(Dataset entries)

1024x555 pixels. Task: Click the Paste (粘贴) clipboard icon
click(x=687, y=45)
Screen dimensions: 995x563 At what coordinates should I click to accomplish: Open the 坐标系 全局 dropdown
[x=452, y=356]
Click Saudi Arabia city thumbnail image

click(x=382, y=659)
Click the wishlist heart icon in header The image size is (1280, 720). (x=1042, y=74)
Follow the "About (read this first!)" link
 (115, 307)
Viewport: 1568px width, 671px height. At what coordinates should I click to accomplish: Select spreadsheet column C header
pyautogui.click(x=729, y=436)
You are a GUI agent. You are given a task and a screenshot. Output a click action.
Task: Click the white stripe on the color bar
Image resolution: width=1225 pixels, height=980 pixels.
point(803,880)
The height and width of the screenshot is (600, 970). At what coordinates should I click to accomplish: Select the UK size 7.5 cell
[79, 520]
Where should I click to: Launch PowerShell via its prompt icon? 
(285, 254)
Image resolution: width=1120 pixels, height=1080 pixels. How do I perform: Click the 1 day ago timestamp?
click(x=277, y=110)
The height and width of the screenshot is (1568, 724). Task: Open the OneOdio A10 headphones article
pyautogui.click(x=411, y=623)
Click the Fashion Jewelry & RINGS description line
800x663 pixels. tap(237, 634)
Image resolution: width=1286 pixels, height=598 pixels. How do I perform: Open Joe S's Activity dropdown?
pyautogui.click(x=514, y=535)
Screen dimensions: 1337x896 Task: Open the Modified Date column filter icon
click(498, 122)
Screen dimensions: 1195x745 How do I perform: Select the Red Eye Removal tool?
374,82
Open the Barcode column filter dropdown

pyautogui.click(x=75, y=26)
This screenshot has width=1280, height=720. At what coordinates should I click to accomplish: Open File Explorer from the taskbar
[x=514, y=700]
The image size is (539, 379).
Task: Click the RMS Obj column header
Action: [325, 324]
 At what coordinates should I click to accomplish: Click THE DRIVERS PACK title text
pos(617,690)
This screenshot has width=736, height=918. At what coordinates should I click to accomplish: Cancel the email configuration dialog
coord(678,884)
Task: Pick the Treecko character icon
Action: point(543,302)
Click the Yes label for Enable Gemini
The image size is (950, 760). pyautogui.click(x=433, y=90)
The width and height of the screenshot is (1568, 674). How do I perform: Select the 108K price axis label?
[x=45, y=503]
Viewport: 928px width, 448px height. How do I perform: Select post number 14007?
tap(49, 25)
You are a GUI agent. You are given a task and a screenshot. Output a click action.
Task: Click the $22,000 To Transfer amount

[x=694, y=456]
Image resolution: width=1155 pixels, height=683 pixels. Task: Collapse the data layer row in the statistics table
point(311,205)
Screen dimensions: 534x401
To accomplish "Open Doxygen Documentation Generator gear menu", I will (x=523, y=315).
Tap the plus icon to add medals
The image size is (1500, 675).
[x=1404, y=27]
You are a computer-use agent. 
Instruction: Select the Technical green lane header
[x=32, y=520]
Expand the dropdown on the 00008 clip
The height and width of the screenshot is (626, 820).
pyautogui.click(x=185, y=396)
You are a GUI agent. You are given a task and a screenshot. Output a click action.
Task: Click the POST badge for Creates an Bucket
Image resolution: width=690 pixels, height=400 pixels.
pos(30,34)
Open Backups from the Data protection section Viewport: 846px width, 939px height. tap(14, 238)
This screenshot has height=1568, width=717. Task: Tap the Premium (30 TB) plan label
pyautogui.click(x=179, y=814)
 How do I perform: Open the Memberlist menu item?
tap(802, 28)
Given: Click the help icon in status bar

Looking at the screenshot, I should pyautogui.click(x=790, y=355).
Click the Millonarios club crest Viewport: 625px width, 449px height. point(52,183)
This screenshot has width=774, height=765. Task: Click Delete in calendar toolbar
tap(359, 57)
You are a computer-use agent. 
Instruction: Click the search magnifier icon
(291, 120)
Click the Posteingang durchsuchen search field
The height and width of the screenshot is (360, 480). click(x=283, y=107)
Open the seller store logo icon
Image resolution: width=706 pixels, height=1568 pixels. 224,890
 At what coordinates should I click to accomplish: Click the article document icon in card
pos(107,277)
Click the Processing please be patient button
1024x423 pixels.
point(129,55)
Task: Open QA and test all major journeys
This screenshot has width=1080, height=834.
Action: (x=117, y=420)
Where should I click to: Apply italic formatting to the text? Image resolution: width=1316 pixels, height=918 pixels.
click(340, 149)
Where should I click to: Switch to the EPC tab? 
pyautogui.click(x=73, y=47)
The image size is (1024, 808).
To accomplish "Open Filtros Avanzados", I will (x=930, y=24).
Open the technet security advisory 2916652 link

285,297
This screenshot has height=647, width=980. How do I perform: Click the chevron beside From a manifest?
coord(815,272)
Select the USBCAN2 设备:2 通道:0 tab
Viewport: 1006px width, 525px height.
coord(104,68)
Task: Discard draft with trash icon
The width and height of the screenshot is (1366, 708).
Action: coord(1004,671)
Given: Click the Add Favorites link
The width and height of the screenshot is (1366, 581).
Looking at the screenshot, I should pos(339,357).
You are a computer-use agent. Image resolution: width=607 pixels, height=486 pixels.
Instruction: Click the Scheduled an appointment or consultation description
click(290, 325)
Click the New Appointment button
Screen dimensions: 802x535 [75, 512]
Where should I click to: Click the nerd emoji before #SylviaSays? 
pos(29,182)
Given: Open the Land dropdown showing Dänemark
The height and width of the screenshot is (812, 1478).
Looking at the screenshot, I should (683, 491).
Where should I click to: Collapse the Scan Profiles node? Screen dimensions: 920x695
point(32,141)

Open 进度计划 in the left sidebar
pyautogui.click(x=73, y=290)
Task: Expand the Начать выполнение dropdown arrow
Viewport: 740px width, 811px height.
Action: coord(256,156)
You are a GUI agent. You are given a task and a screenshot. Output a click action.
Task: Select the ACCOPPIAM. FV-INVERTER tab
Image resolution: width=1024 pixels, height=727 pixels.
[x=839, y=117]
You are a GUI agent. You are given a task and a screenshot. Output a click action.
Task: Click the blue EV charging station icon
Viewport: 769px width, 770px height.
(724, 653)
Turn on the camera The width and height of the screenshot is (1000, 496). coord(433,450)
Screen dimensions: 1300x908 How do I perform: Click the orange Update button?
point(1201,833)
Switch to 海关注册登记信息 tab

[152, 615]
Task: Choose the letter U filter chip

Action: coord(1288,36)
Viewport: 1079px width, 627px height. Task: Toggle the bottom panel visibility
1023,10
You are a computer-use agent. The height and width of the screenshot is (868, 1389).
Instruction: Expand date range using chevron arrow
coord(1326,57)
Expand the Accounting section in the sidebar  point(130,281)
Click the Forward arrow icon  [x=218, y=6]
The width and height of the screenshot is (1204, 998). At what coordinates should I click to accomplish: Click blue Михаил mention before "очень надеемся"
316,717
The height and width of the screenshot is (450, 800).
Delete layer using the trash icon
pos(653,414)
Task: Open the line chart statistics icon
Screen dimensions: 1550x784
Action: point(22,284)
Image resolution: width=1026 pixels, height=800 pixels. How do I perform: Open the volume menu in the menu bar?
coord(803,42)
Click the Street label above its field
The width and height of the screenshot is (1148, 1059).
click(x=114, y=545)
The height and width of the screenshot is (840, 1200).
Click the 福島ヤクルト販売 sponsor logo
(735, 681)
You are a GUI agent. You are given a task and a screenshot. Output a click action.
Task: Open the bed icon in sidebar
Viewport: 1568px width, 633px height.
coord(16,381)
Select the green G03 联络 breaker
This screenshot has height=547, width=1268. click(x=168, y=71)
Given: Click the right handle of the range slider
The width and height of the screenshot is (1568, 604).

◆ Problem
Your answer must consist solely of the lines above between the line holding "The width and height of the screenshot is (1568, 674)." and the line holding "Task: Open QA and test all major journeys", inclusive, copied exactly.

◆ Result of the task
The width and height of the screenshot is (1568, 674). How do I perform: Select the 108K price axis label?
[x=45, y=503]
Viewport: 928px width, 448px height. How do I perform: Select post number 14007?
tap(49, 25)
You are a GUI agent. You are given a task and a screenshot. Output a click action.
Task: Click the $22,000 To Transfer amount

[x=694, y=456]
Image resolution: width=1155 pixels, height=683 pixels. Task: Collapse the data layer row in the statistics table
point(311,205)
Screen dimensions: 534x401
To accomplish "Open Doxygen Documentation Generator gear menu", I will (x=523, y=315).
Tap the plus icon to add medals
The image size is (1500, 675).
[x=1404, y=27]
You are a computer-use agent. 
Instruction: Select the Technical green lane header
[x=32, y=520]
Expand the dropdown on the 00008 clip
The height and width of the screenshot is (626, 820).
pyautogui.click(x=185, y=396)
You are a GUI agent. You are given a task and a screenshot. Output a click action.
Task: Click the POST badge for Creates an Bucket
Image resolution: width=690 pixels, height=400 pixels.
pos(30,34)
Open Backups from the Data protection section Viewport: 846px width, 939px height. tap(14, 238)
This screenshot has height=1568, width=717. Task: Tap the Premium (30 TB) plan label
pyautogui.click(x=179, y=814)
 How do I perform: Open the Memberlist menu item?
tap(802, 28)
Given: Click the help icon in status bar

Looking at the screenshot, I should pyautogui.click(x=790, y=355).
Click the Millonarios club crest Viewport: 625px width, 449px height. point(52,183)
This screenshot has width=774, height=765. Task: Click Delete in calendar toolbar
tap(359, 57)
You are a computer-use agent. 
Instruction: Click the search magnifier icon
(291, 120)
Click the Posteingang durchsuchen search field
The height and width of the screenshot is (360, 480). click(x=283, y=107)
Open the seller store logo icon
Image resolution: width=706 pixels, height=1568 pixels. 224,890
 At what coordinates should I click to accomplish: Click the article document icon in card
pos(107,277)
Click the Processing please be patient button
1024x423 pixels.
point(129,55)
Task: Open QA and test all major journeys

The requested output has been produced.